When I was working on my personal website, I learnt that I could use emojis in my text like so
<p>💻 Projects</p>. I was floored — I thought emojis were images or icons. I’m a nerd 🤓 — I couldn’t just accept this fact and move on with my life. I wanted to know why emojis are special and I decided to do some research 👩💻.
So why does this work? 🤔
Since 2010, emojis have been included into Unicode. With every version release, the Unicode Consortium (fancy word for committee) continues to add more emojis 🙀 😱 😍.
But what is Unicode? 😕
Computers fundamentally deal with binary numbers, a series of 1⃣️’s and 0⃣️’s — a combination of bits. They don’t deal with text or characters the same way humans do.
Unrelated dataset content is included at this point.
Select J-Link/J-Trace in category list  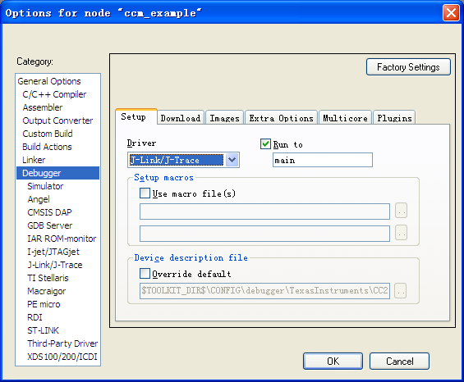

To use bits to represent anything more than just bits, we need rules. These rules are also known as encoding schemes, or encoding for short. We use them to convert a sequence of bits into something like letters, numbers and pictures and vice versa. There are many different ways to encode a character and they differ in efficiency and compatibility ☠.
That’s where Unicode comes in. Prior to it, there were many other encoding systems. However, Unicode is a standardized character set — a universal way of translating characters into bits a computer can understand. This set includes a majority of characters from the human language (Mandarin, English, Russian, etc). Since emojis have been included in Unicode, computers can interpret emojis the same way it does regular characters 🎉🎉🎉.
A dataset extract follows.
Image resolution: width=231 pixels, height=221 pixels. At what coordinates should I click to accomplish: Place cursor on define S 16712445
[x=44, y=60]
But Unicode is not an encoding. It is simple a table that maps values to characters. It’s a fancy way of saying: “65 is A, 66 is B, 67 is C, and 9,729 stands for ☁”.
So, Unicode needs an encoding to translate characters to bits. The encoding they use is UTF, or Unicode Transformation Format. There are three encoding forms: UTF-8, UTF-16, and UTF-32. Although the most common one on the web is UTF-8. For details on the differences check out this post.
In short: Human Characters ➡️ Unicode Character Sets ➡️ Encoded Character Sets using UTF ➡️ Bits that computers can understand (and vice versa 🔄).